Some rows

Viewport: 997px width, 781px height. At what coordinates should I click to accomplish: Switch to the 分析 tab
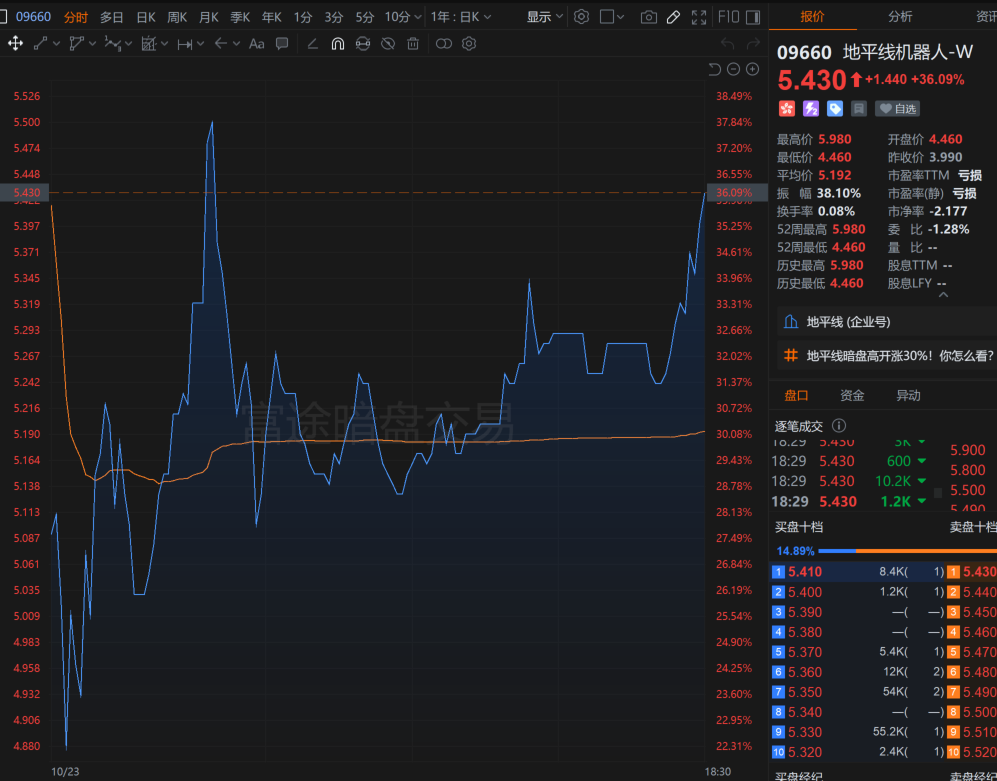(x=900, y=16)
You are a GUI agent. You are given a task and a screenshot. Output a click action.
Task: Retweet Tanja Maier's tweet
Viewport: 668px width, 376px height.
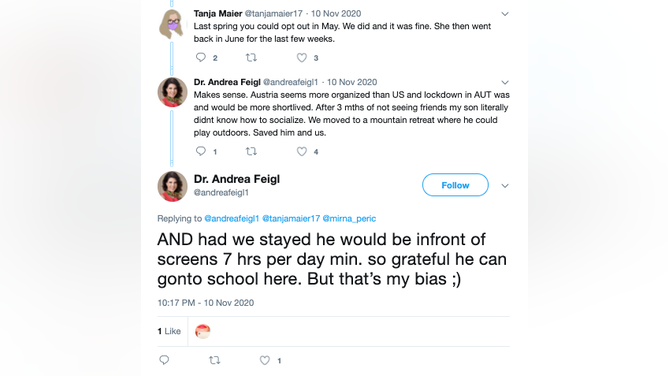coord(251,57)
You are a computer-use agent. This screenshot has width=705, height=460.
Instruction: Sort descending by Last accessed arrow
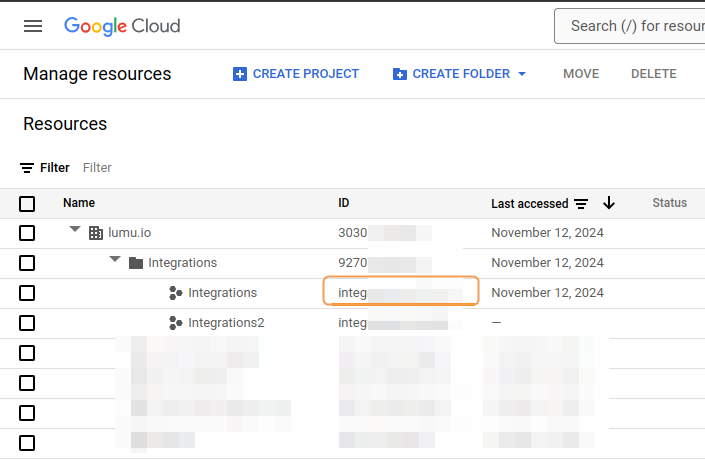(608, 204)
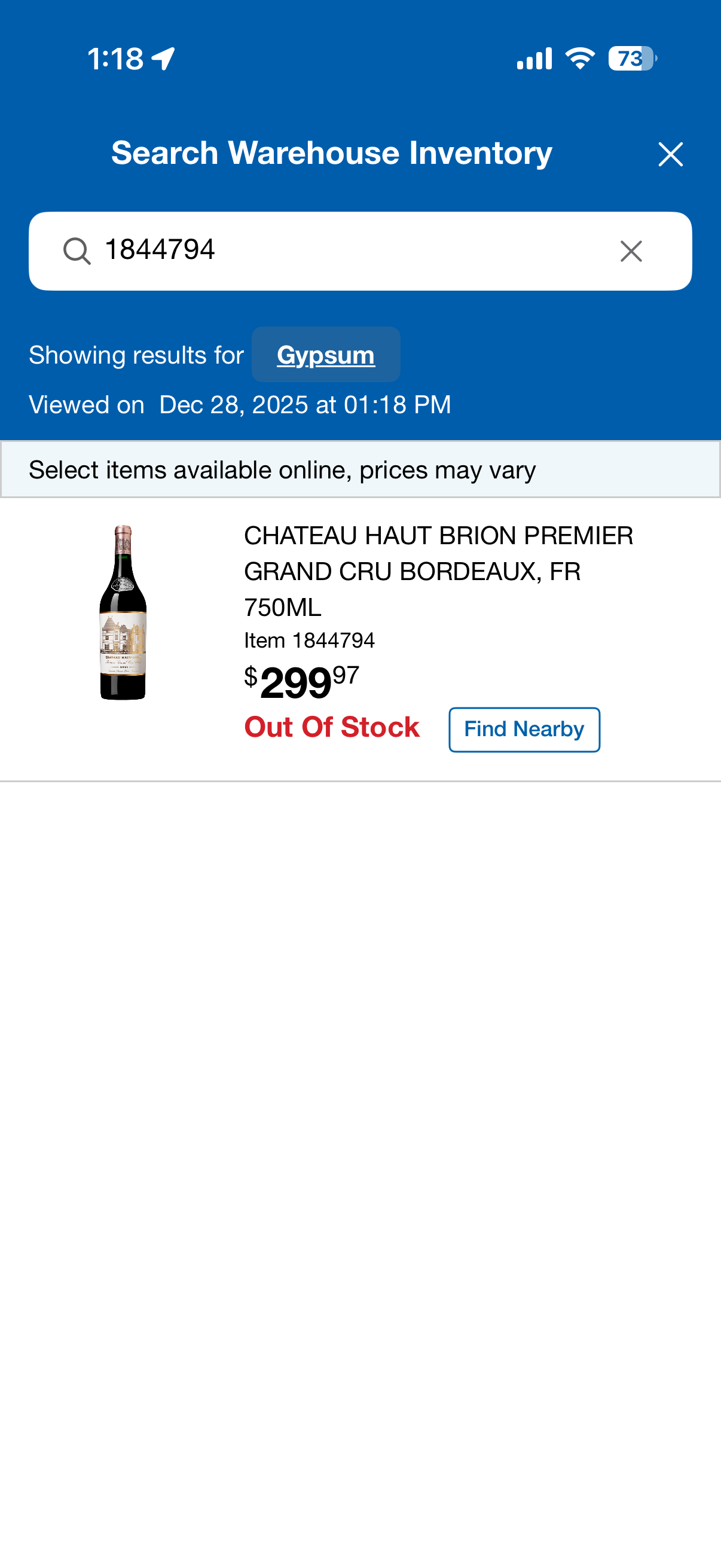
Task: Open the Chateau Haut Brion bottle image
Action: click(123, 612)
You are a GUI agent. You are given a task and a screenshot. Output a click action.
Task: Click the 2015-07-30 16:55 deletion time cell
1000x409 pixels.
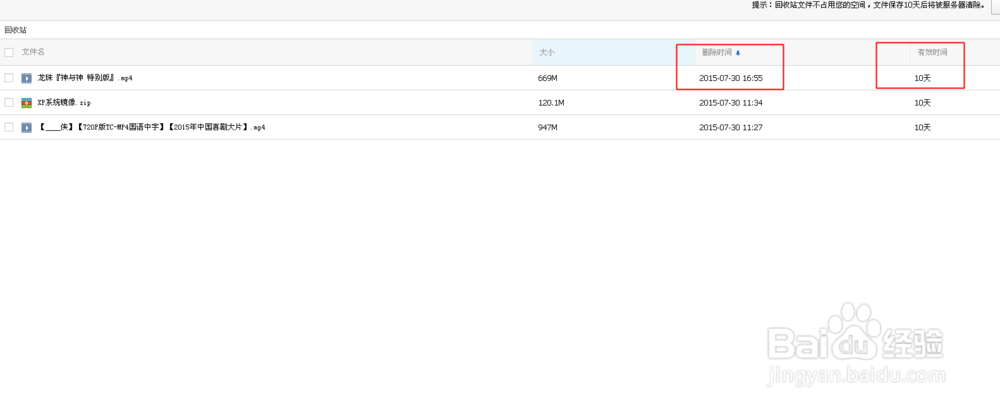click(731, 78)
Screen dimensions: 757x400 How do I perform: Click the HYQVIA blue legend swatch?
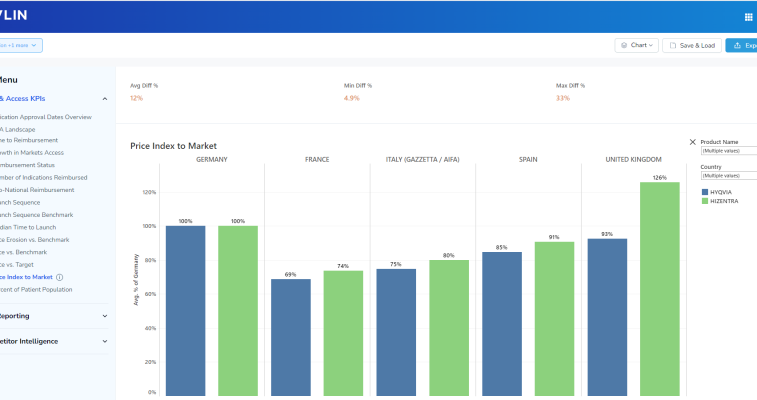pos(706,191)
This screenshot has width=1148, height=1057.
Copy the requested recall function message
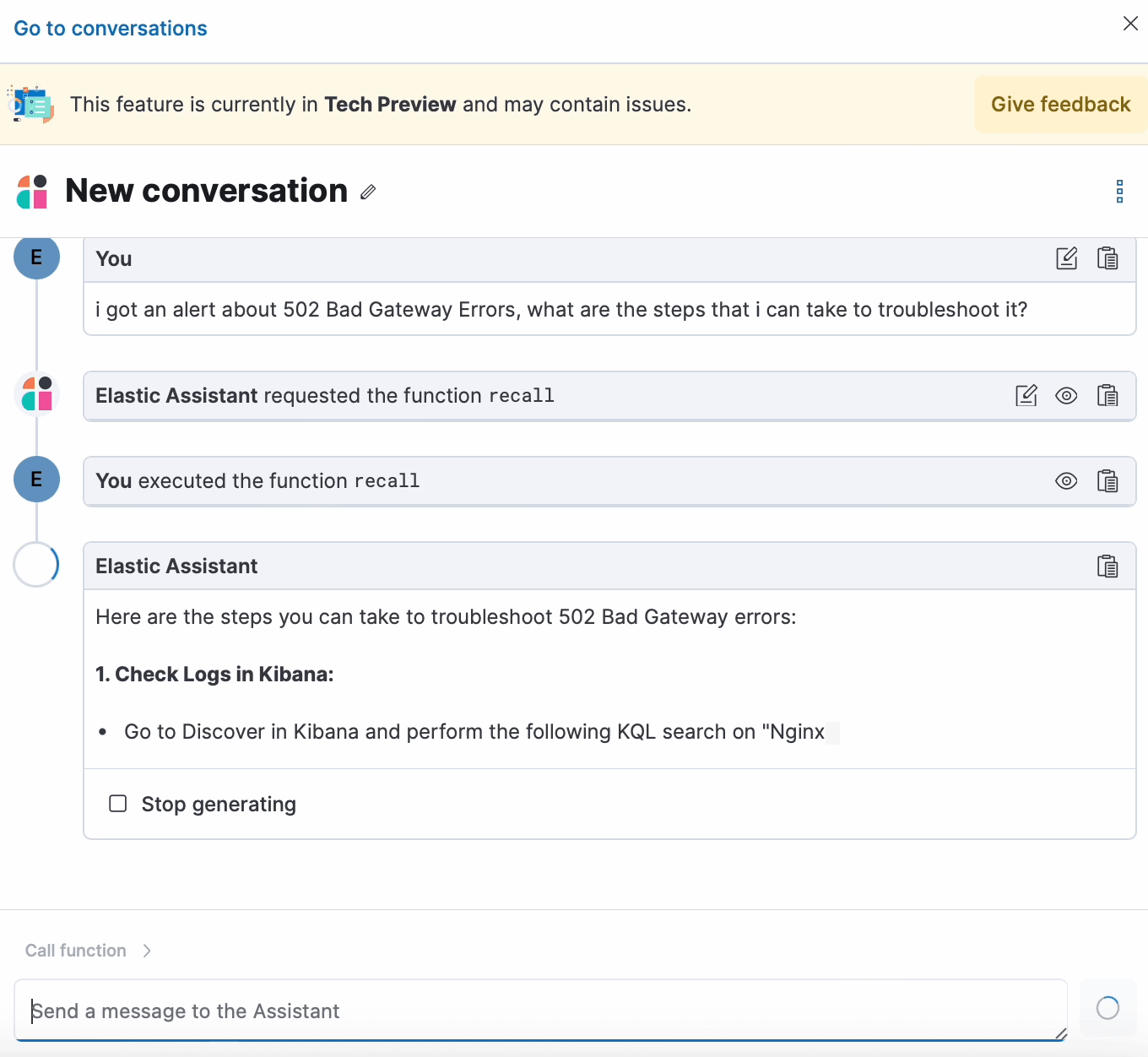point(1107,395)
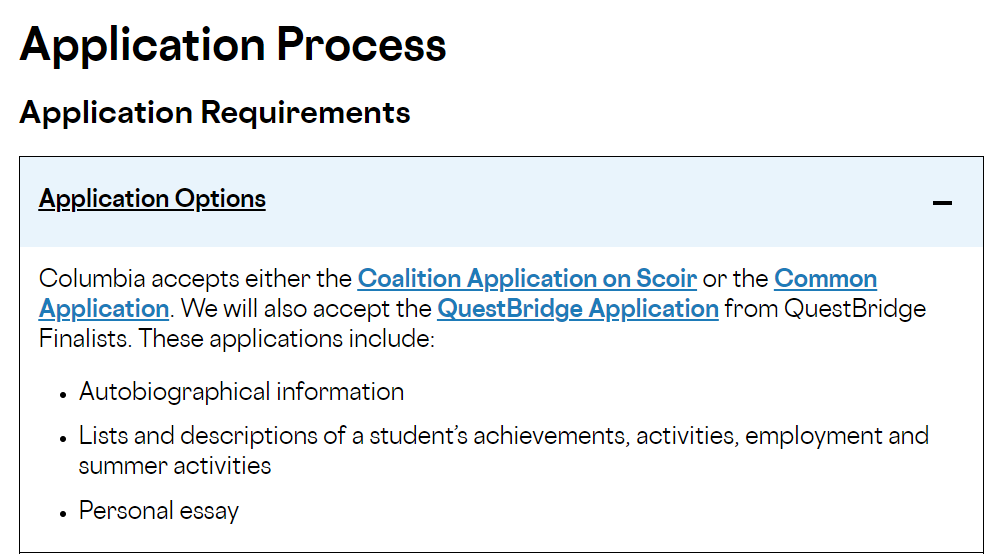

* **OBJECTIVE**:
Reproduce every one of the rows above word for word, omitting the pictures.

* **EXERCISE ANSWER**:
Viewport: 997px width, 781px height. At what coordinates should I click to accomplish: Switch to the 分析 tab
(x=900, y=16)
You are a GUI agent. You are given a task and a screenshot. Output a click action.
Task: Retweet Tanja Maier's tweet
Viewport: 668px width, 376px height.
coord(251,57)
You are a computer-use agent. This screenshot has width=705, height=460.
Instruction: Sort descending by Last accessed arrow
(608, 204)
Task: Open the Chateau Haut Brion bottle image
Action: click(123, 612)
You are a GUI agent. You are given a task and a screenshot. Output a click action.
Task: Click the 2015-07-30 16:55 deletion time cell
1000x409 pixels.
click(731, 78)
Screen dimensions: 757x400 How do I perform: Click the HYQVIA blue legend swatch?
pos(706,191)
This screenshot has width=1148, height=1057.
Copy the requested recall function message
point(1107,395)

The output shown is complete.